Recorded data -
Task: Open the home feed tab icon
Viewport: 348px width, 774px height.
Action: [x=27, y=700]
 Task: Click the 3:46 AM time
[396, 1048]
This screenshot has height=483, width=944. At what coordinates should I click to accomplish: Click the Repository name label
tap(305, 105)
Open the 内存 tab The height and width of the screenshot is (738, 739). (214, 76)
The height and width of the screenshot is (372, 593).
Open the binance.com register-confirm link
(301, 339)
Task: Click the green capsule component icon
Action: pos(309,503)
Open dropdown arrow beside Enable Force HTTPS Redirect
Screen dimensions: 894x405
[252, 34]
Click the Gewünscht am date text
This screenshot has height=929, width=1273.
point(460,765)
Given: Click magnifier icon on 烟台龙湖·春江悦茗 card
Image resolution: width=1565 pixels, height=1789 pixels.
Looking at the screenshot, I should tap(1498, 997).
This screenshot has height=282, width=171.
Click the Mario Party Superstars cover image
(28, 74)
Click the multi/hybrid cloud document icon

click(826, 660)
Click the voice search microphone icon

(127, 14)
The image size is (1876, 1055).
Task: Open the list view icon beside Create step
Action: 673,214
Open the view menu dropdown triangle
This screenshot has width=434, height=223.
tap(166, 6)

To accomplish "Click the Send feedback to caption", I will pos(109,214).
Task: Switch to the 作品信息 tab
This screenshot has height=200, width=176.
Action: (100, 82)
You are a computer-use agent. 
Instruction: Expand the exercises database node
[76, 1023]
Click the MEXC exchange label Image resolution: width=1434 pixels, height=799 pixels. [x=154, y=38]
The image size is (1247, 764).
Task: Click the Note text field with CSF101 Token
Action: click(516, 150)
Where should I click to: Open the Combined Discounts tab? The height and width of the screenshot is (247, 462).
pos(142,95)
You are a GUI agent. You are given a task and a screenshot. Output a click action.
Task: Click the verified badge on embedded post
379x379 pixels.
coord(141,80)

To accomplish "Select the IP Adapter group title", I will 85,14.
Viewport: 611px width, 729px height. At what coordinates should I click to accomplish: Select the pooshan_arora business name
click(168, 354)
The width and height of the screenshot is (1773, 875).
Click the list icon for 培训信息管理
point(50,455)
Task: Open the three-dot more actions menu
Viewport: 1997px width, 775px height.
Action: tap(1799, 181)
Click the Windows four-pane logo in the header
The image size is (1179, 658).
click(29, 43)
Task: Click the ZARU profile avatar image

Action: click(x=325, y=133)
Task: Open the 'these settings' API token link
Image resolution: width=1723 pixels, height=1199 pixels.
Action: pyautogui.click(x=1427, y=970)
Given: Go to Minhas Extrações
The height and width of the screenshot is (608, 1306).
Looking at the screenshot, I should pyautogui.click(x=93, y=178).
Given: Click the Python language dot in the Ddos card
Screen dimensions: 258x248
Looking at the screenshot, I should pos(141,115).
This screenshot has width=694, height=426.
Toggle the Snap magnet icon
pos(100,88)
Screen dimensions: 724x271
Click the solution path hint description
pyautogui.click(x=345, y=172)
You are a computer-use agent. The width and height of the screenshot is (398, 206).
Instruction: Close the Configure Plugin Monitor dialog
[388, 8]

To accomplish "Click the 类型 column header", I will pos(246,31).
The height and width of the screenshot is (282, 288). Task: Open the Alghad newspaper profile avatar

Problem to work on -
Return the records verbatim from the line that contains "I will 85,14." through the end of the records, with both ends included.

Response below -
To accomplish "Select the IP Adapter group title", I will 85,14.
Viewport: 611px width, 729px height. At what coordinates should I click to accomplish: Select the pooshan_arora business name
click(168, 354)
The width and height of the screenshot is (1773, 875).
Click the list icon for 培训信息管理
point(50,455)
Task: Open the three-dot more actions menu
Viewport: 1997px width, 775px height.
Action: tap(1799, 181)
Click the Windows four-pane logo in the header
The image size is (1179, 658).
click(29, 43)
Task: Click the ZARU profile avatar image

Action: click(x=325, y=133)
Task: Open the 'these settings' API token link
Image resolution: width=1723 pixels, height=1199 pixels.
Action: pyautogui.click(x=1427, y=970)
Given: Go to Minhas Extrações
The height and width of the screenshot is (608, 1306).
Looking at the screenshot, I should pyautogui.click(x=93, y=178).
Given: Click the Python language dot in the Ddos card
Screen dimensions: 258x248
Looking at the screenshot, I should pos(141,115).
This screenshot has width=694, height=426.
Toggle the Snap magnet icon
pos(100,88)
Screen dimensions: 724x271
Click the solution path hint description
pyautogui.click(x=345, y=172)
You are a computer-use agent. The width and height of the screenshot is (398, 206).
Instruction: Close the Configure Plugin Monitor dialog
[388, 8]

To accomplish "Click the 类型 column header", I will pos(246,31).
The height and width of the screenshot is (282, 288). Task: Open the Alghad newspaper profile avatar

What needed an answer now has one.